Excerpts from a dataset:
_ _ _

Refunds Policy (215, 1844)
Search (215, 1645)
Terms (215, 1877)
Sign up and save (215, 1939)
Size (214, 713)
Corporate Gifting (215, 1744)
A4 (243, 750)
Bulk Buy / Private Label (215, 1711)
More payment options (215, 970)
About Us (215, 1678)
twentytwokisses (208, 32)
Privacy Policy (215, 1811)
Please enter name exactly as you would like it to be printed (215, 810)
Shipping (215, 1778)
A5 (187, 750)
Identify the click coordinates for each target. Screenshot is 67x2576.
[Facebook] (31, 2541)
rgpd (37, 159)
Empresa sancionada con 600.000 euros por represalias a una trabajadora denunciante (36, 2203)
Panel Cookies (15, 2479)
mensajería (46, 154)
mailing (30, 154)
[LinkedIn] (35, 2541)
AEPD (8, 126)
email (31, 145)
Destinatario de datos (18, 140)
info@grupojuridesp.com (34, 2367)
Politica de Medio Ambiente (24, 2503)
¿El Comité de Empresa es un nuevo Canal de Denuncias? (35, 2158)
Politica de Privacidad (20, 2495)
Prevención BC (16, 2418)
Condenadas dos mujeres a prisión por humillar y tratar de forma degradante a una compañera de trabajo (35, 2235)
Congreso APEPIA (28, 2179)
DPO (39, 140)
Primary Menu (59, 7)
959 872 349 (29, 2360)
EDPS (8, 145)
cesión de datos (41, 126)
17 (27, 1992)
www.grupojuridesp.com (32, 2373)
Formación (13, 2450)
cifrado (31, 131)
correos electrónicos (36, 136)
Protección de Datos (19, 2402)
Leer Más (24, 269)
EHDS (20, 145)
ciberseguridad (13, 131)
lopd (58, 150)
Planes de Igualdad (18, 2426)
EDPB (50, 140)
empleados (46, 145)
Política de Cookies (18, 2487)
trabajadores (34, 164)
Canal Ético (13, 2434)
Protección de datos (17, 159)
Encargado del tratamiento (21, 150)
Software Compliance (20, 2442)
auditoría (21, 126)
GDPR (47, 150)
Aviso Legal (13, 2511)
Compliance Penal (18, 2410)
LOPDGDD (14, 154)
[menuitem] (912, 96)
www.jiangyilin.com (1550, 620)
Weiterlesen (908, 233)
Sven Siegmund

_ _ _

WHAT YOU ARE ASKED TO DO:
Print precisely the lines from the one with "www.grupojuridesp.com (32, 2373)" through the end of the data above, adding nothing.

RESPONSE TO THE EXERCISE:
www.grupojuridesp.com (32, 2373)
Formación (13, 2450)
cifrado (31, 131)
correos electrónicos (36, 136)
Protección de Datos (19, 2402)
Leer Más (24, 269)
EHDS (20, 145)
ciberseguridad (13, 131)
lopd (58, 150)
Planes de Igualdad (18, 2426)
EDPB (50, 140)
empleados (46, 145)
Política de Cookies (18, 2487)
trabajadores (34, 164)
Canal Ético (13, 2434)
Protección de datos (17, 159)
Encargado del tratamiento (21, 150)
Software Compliance (20, 2442)
auditoría (21, 126)
GDPR (47, 150)
Aviso Legal (13, 2511)
Compliance Penal (18, 2410)
LOPDGDD (14, 154)
[menuitem] (912, 96)
www.jiangyilin.com (1550, 620)
Weiterlesen (908, 233)
Sven Siegmund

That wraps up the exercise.